(Input for this task)

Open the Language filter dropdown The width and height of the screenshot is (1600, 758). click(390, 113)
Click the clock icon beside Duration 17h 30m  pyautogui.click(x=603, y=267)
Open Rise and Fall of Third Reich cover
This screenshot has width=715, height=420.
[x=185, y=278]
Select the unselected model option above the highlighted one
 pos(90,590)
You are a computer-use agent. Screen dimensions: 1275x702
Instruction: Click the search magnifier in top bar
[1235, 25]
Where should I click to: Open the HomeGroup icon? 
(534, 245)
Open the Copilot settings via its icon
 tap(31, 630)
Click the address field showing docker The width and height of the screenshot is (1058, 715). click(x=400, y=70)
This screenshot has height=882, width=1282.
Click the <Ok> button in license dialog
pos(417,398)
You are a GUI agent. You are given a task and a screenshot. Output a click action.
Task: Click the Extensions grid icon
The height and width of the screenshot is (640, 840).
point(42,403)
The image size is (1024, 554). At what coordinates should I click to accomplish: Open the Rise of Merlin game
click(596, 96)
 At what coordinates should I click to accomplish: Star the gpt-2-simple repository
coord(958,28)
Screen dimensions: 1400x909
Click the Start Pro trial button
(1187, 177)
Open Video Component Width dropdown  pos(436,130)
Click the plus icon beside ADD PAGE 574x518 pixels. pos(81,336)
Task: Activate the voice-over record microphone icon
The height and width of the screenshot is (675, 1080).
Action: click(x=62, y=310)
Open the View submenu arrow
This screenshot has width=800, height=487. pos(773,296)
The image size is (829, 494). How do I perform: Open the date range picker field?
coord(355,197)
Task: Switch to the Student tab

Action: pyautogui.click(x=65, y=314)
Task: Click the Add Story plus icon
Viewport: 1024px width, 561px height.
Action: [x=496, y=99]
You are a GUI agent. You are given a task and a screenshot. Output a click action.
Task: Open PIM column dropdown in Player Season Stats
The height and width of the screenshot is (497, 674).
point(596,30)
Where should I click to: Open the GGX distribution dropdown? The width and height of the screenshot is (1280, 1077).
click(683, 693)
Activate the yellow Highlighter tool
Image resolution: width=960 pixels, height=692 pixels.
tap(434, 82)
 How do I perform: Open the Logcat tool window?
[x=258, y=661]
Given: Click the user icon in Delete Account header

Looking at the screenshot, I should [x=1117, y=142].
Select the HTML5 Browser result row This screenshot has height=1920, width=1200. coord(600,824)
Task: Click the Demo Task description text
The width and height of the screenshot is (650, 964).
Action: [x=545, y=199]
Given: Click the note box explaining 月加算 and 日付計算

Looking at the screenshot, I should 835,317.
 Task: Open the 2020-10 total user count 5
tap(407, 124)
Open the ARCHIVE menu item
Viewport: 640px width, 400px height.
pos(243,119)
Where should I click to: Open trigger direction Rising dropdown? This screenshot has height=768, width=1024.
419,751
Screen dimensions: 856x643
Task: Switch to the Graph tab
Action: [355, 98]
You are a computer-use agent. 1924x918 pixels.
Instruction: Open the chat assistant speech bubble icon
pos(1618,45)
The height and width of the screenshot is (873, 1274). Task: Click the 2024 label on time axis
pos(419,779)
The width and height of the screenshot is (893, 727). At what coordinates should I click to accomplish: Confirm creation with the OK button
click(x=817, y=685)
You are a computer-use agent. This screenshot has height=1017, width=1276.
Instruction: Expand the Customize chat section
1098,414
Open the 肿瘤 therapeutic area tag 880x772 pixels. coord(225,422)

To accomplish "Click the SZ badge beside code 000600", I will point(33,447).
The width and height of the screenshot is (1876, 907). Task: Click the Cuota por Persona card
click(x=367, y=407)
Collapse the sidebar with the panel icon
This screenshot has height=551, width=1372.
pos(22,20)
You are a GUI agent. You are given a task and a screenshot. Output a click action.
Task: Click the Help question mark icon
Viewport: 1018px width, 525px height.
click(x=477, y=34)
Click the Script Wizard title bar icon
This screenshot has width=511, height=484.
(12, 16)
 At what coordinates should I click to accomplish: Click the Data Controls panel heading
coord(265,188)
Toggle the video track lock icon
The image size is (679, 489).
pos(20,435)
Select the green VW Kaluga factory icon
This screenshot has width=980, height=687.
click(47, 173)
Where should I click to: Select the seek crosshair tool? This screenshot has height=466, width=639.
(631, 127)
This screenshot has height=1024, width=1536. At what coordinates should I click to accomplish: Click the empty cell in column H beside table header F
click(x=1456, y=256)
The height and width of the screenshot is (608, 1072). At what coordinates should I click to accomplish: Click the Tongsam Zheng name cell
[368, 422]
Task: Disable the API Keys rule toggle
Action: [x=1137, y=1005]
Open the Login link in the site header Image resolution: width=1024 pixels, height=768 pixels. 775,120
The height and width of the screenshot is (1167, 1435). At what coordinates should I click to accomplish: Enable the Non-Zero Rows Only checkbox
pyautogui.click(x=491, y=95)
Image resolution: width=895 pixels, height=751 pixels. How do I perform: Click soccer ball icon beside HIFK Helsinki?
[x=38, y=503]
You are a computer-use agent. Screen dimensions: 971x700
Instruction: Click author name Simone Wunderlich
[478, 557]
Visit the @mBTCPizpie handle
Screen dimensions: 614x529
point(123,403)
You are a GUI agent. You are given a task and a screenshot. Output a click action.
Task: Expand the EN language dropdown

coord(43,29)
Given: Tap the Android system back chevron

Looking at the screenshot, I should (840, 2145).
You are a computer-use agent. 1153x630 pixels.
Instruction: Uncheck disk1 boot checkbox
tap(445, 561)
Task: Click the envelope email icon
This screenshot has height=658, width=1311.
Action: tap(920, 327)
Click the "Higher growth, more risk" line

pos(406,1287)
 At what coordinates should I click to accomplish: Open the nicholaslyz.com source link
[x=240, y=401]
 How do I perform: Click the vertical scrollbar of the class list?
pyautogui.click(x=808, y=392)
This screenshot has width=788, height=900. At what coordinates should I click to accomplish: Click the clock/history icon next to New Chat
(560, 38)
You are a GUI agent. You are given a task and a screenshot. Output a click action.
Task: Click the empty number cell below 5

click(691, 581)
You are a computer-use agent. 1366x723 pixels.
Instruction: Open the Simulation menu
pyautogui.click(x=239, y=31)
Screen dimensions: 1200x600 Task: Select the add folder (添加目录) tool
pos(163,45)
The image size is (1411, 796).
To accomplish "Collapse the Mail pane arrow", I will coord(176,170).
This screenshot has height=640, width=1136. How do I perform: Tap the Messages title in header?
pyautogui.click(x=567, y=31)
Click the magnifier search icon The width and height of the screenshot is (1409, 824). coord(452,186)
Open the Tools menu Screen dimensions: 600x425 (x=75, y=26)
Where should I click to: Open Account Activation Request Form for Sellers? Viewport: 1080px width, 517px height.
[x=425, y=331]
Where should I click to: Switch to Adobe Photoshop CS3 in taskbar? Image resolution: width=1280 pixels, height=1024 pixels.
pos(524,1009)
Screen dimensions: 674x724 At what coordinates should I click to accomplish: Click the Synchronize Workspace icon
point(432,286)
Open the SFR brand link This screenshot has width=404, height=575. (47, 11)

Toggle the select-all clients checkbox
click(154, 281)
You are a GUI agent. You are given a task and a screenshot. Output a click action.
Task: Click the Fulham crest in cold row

(End Input for this task)

What the exercise asks ▸
The lines above that hold the word "computer" should be found and copied out.

Answer to this exercise ▸
You are a computer-use agent. Screen dimensions: 1275x702
You are a computer-use agent. 1924x918 pixels.
You are a computer-use agent. This screenshot has height=1017, width=1276.
You are a computer-use agent. Screen dimensions: 971x700
You are a computer-use agent. 1153x630 pixels.
You are a computer-use agent. 1366x723 pixels.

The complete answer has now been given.